▶

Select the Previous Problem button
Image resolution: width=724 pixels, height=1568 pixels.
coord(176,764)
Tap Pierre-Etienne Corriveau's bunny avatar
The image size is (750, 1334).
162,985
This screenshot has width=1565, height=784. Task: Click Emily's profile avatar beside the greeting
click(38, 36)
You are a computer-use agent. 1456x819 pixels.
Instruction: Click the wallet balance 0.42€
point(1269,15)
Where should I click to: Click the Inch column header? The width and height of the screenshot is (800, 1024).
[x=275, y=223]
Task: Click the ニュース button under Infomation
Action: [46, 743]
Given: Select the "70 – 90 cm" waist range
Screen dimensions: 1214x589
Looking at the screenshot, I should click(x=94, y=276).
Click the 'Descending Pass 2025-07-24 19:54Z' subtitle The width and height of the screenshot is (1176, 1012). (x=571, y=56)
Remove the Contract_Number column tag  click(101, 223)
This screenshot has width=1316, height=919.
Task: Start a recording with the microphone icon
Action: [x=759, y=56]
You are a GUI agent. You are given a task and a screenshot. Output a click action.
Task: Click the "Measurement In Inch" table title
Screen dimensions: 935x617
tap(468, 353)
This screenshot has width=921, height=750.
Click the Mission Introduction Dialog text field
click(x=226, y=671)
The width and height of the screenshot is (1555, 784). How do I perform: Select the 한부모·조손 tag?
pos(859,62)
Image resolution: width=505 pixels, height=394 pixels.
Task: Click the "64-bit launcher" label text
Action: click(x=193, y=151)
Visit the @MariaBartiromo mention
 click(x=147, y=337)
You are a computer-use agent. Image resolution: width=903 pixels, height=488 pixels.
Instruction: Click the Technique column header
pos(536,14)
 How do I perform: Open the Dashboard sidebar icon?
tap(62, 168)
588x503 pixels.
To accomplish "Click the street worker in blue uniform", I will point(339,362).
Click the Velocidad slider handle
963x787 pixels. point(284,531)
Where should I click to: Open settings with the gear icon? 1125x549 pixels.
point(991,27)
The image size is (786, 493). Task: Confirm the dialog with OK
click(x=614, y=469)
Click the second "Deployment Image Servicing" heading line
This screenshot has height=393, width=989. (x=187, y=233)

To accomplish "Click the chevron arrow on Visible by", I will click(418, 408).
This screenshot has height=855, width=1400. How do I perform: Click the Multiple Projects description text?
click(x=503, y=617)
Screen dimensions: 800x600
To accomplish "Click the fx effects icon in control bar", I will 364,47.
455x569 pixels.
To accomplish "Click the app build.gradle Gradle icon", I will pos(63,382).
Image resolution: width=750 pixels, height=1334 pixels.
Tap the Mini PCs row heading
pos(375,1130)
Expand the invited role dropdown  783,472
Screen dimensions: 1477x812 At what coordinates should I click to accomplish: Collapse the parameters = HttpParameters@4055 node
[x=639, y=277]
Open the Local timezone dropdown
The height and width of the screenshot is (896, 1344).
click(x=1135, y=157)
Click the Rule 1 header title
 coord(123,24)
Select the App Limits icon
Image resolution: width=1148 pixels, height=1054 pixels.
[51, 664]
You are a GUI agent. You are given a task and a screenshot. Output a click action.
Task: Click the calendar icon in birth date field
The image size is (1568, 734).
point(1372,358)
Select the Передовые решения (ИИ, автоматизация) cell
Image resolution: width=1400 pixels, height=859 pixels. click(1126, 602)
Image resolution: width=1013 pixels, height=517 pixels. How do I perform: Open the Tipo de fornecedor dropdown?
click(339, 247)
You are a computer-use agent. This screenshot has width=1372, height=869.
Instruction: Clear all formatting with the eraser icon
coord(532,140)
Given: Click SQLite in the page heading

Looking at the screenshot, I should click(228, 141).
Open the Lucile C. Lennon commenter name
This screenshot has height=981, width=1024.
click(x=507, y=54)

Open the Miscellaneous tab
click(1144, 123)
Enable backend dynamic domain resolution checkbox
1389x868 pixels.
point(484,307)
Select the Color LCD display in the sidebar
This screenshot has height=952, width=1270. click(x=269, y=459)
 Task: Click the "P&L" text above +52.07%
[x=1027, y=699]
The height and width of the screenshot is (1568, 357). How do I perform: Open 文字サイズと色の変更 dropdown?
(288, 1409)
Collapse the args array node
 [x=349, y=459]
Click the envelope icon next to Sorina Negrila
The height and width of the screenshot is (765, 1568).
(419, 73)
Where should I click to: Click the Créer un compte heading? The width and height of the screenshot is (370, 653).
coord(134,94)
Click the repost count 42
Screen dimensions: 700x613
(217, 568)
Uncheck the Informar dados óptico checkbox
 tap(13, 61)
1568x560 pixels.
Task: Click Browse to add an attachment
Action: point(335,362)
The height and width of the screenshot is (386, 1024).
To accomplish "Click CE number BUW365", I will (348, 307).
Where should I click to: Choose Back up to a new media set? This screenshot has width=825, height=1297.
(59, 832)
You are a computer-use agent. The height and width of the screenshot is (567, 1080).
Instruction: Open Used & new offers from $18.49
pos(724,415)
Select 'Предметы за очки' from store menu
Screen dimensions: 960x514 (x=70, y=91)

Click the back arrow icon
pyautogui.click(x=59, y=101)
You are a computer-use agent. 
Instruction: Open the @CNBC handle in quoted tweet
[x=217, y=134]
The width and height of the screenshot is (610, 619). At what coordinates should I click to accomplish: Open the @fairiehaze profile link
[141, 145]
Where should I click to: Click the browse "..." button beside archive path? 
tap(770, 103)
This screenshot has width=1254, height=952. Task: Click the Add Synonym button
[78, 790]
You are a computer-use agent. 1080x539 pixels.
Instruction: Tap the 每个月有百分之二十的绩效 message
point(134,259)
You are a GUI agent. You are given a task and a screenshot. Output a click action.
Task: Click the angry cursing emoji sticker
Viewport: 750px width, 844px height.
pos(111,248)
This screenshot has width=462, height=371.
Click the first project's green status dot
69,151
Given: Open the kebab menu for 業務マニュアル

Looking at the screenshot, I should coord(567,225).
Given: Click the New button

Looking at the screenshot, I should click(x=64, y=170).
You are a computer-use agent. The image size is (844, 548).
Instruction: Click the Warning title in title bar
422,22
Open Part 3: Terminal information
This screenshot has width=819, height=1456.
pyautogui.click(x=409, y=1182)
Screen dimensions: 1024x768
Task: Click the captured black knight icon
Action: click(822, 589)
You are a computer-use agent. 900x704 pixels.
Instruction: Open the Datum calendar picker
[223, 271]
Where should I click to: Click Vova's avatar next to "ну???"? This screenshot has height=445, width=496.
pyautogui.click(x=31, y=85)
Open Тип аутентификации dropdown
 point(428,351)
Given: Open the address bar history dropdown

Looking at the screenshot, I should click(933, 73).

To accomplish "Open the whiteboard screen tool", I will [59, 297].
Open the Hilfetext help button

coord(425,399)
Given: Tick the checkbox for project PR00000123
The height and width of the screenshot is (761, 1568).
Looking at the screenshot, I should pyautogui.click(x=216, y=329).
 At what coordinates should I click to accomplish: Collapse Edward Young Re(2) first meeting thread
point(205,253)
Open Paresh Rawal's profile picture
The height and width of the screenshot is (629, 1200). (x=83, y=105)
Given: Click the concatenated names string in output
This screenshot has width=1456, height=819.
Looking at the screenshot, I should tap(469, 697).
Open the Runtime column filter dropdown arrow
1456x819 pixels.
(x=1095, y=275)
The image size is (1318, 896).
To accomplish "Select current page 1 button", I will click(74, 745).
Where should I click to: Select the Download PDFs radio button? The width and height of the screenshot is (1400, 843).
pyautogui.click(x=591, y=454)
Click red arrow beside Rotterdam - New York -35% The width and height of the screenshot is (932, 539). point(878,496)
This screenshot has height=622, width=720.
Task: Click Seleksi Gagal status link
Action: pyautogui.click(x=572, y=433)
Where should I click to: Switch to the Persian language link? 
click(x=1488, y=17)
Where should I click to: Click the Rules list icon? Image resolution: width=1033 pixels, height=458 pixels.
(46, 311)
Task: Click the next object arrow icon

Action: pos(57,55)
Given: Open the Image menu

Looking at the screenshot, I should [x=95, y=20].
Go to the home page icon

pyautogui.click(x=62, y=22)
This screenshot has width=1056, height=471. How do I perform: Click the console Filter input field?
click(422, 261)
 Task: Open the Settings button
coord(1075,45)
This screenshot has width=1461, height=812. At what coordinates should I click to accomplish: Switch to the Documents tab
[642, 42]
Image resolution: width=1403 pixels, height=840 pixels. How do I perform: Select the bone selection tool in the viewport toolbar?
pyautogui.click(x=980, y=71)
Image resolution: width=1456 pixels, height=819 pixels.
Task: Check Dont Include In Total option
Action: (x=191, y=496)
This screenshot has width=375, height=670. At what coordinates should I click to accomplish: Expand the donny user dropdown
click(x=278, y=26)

◀

#### Directive:
Count how many lines in the records above contain the string "arrow", matching case exactly, and reply with only that number.

#### Exercise result:
5